» WHAT TO WORK ON
From the top of the records below down to the line containing "Click the Modificato", reproduce every line exactly.

Collection entries:
>>>

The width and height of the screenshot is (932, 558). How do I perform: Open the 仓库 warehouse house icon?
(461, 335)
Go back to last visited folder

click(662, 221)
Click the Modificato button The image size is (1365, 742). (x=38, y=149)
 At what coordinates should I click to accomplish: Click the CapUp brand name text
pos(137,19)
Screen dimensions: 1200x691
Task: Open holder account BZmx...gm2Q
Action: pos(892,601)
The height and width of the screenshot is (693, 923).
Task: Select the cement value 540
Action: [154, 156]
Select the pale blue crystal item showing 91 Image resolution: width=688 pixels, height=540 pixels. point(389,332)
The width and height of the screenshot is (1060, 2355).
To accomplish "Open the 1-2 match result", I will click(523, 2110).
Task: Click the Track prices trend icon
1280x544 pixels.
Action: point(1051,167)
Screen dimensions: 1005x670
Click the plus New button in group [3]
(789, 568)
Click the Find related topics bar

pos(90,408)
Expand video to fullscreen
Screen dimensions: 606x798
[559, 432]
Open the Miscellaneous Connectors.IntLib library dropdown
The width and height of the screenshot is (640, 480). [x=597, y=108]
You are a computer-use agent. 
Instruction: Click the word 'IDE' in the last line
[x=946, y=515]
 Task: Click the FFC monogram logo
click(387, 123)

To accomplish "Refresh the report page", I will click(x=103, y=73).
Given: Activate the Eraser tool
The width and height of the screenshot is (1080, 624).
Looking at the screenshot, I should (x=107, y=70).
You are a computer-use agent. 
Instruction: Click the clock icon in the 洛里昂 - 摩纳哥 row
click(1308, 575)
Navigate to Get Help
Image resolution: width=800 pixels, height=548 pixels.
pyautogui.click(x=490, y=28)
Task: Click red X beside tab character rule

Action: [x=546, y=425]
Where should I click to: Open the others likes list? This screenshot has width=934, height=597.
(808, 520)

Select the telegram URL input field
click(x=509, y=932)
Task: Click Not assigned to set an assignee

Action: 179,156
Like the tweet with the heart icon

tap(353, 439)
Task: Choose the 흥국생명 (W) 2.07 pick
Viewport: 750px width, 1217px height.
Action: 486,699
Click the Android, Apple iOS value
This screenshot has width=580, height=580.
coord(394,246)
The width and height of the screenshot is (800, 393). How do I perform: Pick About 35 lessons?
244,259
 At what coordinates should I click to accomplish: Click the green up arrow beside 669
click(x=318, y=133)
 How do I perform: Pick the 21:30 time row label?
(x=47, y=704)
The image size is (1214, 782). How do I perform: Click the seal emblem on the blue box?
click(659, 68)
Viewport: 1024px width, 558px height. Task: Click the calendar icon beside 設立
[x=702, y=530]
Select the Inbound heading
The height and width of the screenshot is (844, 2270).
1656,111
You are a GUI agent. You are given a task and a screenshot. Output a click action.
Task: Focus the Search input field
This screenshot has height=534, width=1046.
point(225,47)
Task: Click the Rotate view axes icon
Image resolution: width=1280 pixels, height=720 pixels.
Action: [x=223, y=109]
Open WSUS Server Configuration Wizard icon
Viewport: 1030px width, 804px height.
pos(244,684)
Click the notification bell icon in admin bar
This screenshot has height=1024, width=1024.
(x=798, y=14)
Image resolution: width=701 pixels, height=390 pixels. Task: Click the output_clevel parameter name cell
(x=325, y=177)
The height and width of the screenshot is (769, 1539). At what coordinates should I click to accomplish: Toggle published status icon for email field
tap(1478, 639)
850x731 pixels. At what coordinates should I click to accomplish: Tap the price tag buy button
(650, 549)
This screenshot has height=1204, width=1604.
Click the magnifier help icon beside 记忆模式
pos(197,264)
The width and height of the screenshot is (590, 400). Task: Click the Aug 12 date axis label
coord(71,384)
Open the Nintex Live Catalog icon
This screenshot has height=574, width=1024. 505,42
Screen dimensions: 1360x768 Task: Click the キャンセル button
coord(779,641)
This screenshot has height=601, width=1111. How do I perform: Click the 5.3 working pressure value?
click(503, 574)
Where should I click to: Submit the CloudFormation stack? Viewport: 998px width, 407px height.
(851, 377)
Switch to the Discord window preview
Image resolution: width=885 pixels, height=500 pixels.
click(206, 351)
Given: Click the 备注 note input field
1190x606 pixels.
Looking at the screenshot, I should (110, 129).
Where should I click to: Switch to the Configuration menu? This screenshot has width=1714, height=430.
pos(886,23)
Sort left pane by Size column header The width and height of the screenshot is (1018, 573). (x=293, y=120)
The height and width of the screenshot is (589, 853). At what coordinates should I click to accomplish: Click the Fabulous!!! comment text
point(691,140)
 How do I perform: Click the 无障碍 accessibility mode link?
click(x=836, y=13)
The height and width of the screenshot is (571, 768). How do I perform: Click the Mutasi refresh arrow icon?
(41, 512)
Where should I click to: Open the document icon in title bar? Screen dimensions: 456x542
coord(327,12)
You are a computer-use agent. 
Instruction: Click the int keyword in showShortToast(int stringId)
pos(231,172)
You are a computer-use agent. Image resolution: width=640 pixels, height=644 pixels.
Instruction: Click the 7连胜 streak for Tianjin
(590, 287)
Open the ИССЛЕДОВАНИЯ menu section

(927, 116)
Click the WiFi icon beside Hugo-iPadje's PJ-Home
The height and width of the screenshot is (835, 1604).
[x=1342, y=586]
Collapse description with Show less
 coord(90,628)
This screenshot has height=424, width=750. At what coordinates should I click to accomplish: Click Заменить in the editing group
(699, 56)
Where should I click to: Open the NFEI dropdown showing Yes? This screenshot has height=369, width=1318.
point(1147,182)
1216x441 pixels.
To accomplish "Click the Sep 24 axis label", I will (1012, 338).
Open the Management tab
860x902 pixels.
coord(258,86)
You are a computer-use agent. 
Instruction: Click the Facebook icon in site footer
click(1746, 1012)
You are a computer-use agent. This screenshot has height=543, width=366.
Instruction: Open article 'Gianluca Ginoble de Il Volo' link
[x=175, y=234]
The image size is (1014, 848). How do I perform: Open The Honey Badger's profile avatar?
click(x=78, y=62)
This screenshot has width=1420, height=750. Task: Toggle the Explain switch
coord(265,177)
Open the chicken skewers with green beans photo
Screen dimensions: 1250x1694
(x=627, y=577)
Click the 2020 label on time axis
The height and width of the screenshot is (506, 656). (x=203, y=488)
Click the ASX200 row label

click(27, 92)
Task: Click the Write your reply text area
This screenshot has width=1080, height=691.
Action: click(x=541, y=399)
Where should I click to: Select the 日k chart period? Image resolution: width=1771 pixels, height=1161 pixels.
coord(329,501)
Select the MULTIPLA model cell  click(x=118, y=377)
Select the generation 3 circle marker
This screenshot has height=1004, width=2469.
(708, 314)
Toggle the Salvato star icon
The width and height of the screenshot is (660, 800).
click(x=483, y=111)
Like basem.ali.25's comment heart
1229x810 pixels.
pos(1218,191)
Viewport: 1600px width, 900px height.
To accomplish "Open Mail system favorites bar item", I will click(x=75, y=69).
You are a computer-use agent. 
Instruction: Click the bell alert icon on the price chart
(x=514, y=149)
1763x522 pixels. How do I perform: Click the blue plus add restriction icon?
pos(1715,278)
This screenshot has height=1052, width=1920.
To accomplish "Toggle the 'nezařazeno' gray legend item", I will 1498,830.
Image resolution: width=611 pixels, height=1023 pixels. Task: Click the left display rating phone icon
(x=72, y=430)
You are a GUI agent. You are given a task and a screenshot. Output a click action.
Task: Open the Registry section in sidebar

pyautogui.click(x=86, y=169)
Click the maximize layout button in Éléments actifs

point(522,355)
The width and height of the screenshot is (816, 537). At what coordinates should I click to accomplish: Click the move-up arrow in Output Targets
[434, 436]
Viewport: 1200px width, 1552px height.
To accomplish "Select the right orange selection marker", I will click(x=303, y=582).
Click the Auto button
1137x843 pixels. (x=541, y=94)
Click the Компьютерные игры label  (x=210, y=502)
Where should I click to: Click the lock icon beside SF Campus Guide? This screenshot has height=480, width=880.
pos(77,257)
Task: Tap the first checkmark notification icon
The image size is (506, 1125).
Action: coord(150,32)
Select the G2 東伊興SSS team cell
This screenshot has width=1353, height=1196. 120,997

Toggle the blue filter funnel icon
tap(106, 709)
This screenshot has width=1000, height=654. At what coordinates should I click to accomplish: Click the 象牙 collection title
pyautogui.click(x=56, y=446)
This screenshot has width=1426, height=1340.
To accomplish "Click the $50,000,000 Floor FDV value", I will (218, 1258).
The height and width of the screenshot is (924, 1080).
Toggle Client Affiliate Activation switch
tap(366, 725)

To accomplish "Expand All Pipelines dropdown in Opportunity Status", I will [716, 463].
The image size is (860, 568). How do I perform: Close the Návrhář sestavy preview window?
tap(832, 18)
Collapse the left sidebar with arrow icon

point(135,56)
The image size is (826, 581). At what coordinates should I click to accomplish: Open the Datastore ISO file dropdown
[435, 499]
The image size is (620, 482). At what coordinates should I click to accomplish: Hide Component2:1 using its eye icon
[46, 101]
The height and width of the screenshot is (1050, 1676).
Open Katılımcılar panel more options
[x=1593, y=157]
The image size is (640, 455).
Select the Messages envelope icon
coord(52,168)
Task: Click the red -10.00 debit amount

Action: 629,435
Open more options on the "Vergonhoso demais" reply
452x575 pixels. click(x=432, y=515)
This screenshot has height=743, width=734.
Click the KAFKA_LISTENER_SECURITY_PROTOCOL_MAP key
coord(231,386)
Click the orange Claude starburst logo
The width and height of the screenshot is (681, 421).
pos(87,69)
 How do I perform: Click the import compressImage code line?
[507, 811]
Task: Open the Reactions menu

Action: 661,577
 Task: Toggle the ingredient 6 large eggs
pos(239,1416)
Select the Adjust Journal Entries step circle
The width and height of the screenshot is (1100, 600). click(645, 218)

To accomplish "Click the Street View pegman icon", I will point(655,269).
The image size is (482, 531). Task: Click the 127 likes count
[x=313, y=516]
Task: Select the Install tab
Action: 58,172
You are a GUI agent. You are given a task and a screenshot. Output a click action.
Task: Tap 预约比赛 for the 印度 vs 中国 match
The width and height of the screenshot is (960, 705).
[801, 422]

<<<

» SOLUTION FOR THIS EXERCISE
The width and height of the screenshot is (932, 558). How do I perform: Open the 仓库 warehouse house icon?
(461, 335)
Go back to last visited folder

click(662, 221)
Click the Modificato button The image size is (1365, 742). (x=38, y=149)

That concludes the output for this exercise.